Vox populi : Presse indépendante, presse défaillante

La presse privée algérienne, appelée aussi presse indépendante, fêtera dans quelques mois le vingtième anniversaire de son avènement au milieu d’une scène médiatique toujours morose. Née par césarienne dans le sillage des douloureux événements d’Octobre 1988, cette presse a grandi dans le malheur et les privations de toutes sortes.

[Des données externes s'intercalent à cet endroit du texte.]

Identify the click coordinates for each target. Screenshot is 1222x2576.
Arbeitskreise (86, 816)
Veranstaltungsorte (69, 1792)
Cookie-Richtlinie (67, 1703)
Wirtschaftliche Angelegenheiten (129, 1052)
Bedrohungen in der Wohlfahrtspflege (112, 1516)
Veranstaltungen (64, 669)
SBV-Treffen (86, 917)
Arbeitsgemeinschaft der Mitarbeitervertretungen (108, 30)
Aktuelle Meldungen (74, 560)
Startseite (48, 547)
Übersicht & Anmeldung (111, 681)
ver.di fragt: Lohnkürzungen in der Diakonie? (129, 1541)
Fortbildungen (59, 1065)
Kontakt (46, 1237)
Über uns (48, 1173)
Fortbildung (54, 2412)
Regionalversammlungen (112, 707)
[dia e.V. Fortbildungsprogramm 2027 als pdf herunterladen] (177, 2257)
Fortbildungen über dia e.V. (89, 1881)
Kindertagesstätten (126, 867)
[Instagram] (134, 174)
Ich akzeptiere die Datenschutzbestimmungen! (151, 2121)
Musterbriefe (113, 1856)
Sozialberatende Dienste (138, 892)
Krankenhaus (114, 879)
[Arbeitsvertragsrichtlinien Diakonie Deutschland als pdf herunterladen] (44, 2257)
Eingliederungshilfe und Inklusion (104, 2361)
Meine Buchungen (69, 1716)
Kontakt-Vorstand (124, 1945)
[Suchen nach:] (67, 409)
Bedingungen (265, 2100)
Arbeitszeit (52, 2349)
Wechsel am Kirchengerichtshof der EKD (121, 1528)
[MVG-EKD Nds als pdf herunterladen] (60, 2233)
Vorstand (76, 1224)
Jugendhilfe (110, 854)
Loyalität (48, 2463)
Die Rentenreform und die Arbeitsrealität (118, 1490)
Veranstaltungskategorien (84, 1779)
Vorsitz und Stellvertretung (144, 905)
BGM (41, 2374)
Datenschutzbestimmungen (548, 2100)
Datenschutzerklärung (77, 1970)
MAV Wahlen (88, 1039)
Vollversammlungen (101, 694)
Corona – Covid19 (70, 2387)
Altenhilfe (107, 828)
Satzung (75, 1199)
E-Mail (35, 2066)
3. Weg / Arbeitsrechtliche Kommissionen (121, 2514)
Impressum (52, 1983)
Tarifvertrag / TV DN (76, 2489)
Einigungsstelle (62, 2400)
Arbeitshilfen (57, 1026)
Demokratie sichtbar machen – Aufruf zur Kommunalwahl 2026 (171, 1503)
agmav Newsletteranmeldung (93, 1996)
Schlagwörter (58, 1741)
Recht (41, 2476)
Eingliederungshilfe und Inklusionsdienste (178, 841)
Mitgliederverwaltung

Aux pressions d’un gouvernement qui est allé maintes fois jusqu’à fermer des journaux, définitivement pour certains ( Le Matin) et envoyer des journalistes croupir en prison, sont venues s’ajouter durant un moment des menaces terroristes qui se sont soldées par une centaine de morts dans les rangs de la corporation. C’est cette enfance difficile, mais pas seulement, qui a déteint sur la qualité et le professionnalisme de la presse privée algérienne, désormais adulte mais avec des séquelles irréversibles. Il suffit, en effet, de feuilleter n’importe quel journal francophone pour constater de visu des tares que des rédacteurs en chef, dépassés, auront vainement tenté de cacher à l’éternel dindon de la farce, le lecteur. A croire que ces chefs et leur armada de correcteurs se sont avoués vaincus. Nombre de journaux publient chaque jour dans des rubriques régionales des papiers au contenu insignifiant, pleins de fautes et de tournures inappropriées, le tout dans un style redondant, ignorant jusqu’à l’existence de la concision et de l’enchaînement. Quand on n’a que quelques pages de publicité sous la main et qu’on doit impérativement noircir les autres, la tâche pourrait paraître aisée aux yeux d’aucuns, mais pas pour des initiés, ceux qui savent comment sont formés, recrutés et payés les journalistes de la presse privée algérienne. Avec le peu de «plumes» de l’ancienne école dont il dispose, un quotidien algérien, fût-il un «grand», publie tout au plus deux ou trois pages par jour pouvant être qualifiées de potables. Quant au reste, tout le reste ou presque, il n’est que baratin impubliable même dans le dernier des pays francophones. En tout cas, Internet est maintenant là pour s’en convaincre. Un clic et on est dedans, au beau milieu d’une médiocrité que les patrons de presse algériens traînent comme un boulet rouge. Et le pire est à venir, puisque de l’avis même de Abrous Outoudert, le directeur de Liberté, le problème numéro un de la presse privée algérienne francophone a un nom : la relève.